We eat a fair amount of houmous in our house. It's a super quick pre-dinner or lunchtime snack to whip up from the tins and jars lurking in the kitchen. With sticks of carrot, celery, cucumber, whatever is knocking around in the bottom the fridge really, it's a healthy snack too.
There are some days though, when I'm making a Middle Eastern inspired banquet for example (you know the sort of thing - falafel, tabbouleh, broad bean and preserved lemon salad, sumac roasted aubergines...), when I want my houmous to be a bit 'special'. On these occasions I've experimented with adding more olive oil than usual, adding a different olive oil or by sprinkling toasted pine nuts on top before serving. All with good results.
But whilst I was staying with my littlest sister in Newcastle a couple of years ago we decided to go for some food at the Flatbread Cafe. There you can choose to order a Bedou Feast of 3 dishes and a freshly made flatbread which we both did and then shared everything. Besides all the other mouthwatering dishes they have (including the Cucubita with pumpkin, chestnut and sweet potato and a fantastic Chana Dahl), we were bowled over by the houmous. There was something about it that I couldn't just put my finger on... It was smooth, light and so incredibly tasty. A delight!
As you can imagine, like every determined home cook, I scurried away to try to recreate it at home, wondering about the quality of the chickpeas, the way in which the chickpeas were cooked, the flavour of the olive oil, the balance of the other ingredients... All of these things do have a huge impact but the smooth texture continued to elude me. It wasn't until I was staying with Not Aunty Lisa a year or so later that I learnt a little trick that turns my everyday store cupboard houmous into the something special I'd been looking for, without the rigmarole planning in advance and cooking dried chickpeas or having a glorious earthy olive oil to hand.
It's as simple (albeit time consuming) as popping the little skins off each individual chick pea. It really does make a difference. And whilst I can't be bothered to do it every time I make houmous, I enjoy it all the more when I have gone to the effort.
1 tin chick peas (drained)
1 dessertspoon light tahini (or more if you are a big tahini fan)
juice of 1/2 lemon
1 clove garlic (crushed)
salt & pepper
2 or 3 tbsp good olive oil
splash of water (if needed)
Pop the chick peas out of their little skins.
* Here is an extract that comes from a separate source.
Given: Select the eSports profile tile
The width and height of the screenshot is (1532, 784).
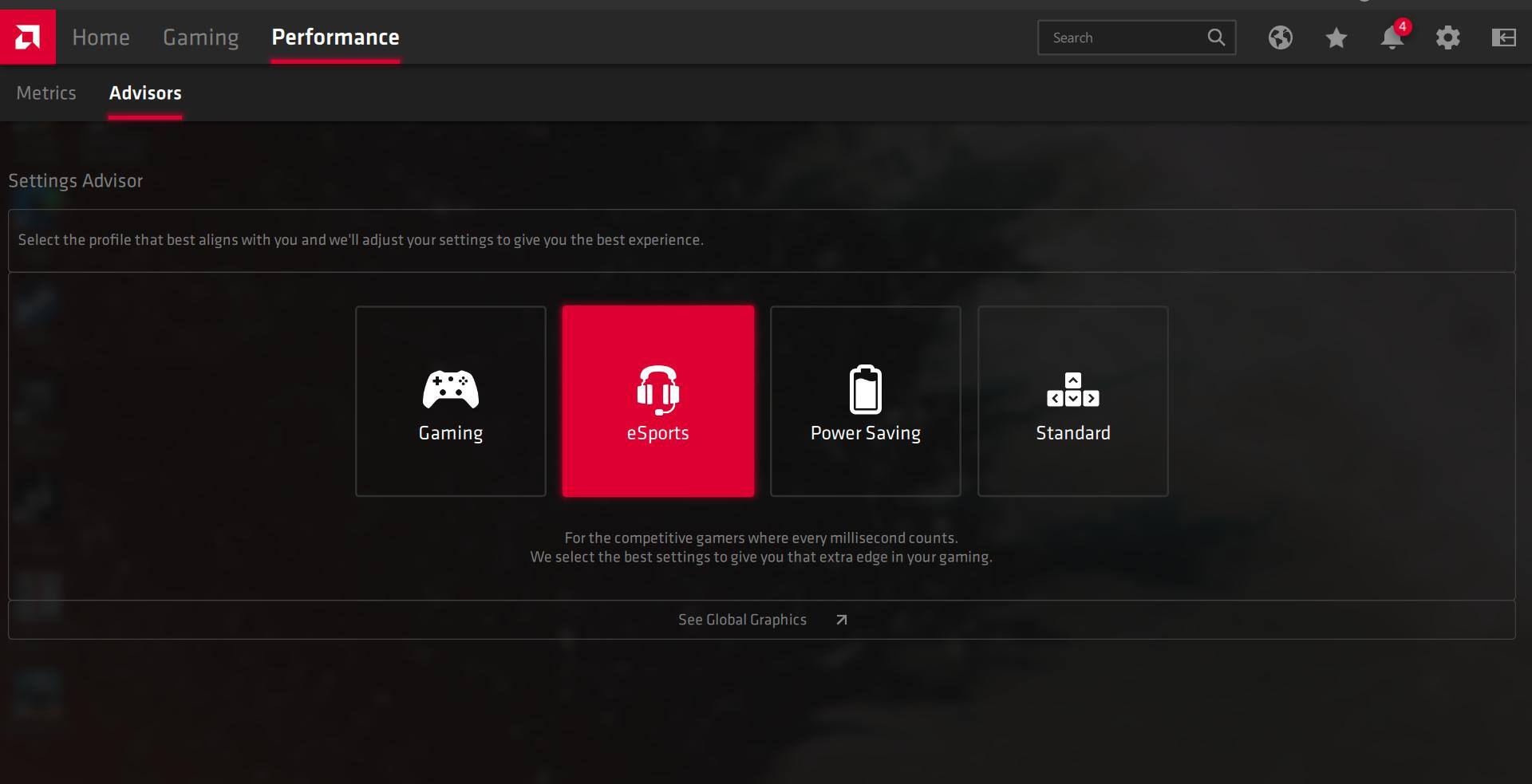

This is quite simple to do but will take time - I find it best to do it with the distraction of the radio or TV so I don't notice the time passing. Or I delegate this part of the process to unsuspecting friends or family.
Add all the ingredients (except the water) to a food processor and blitz until smooth. You may need to add a little water to reach your desired consistency or you can add more olive oil.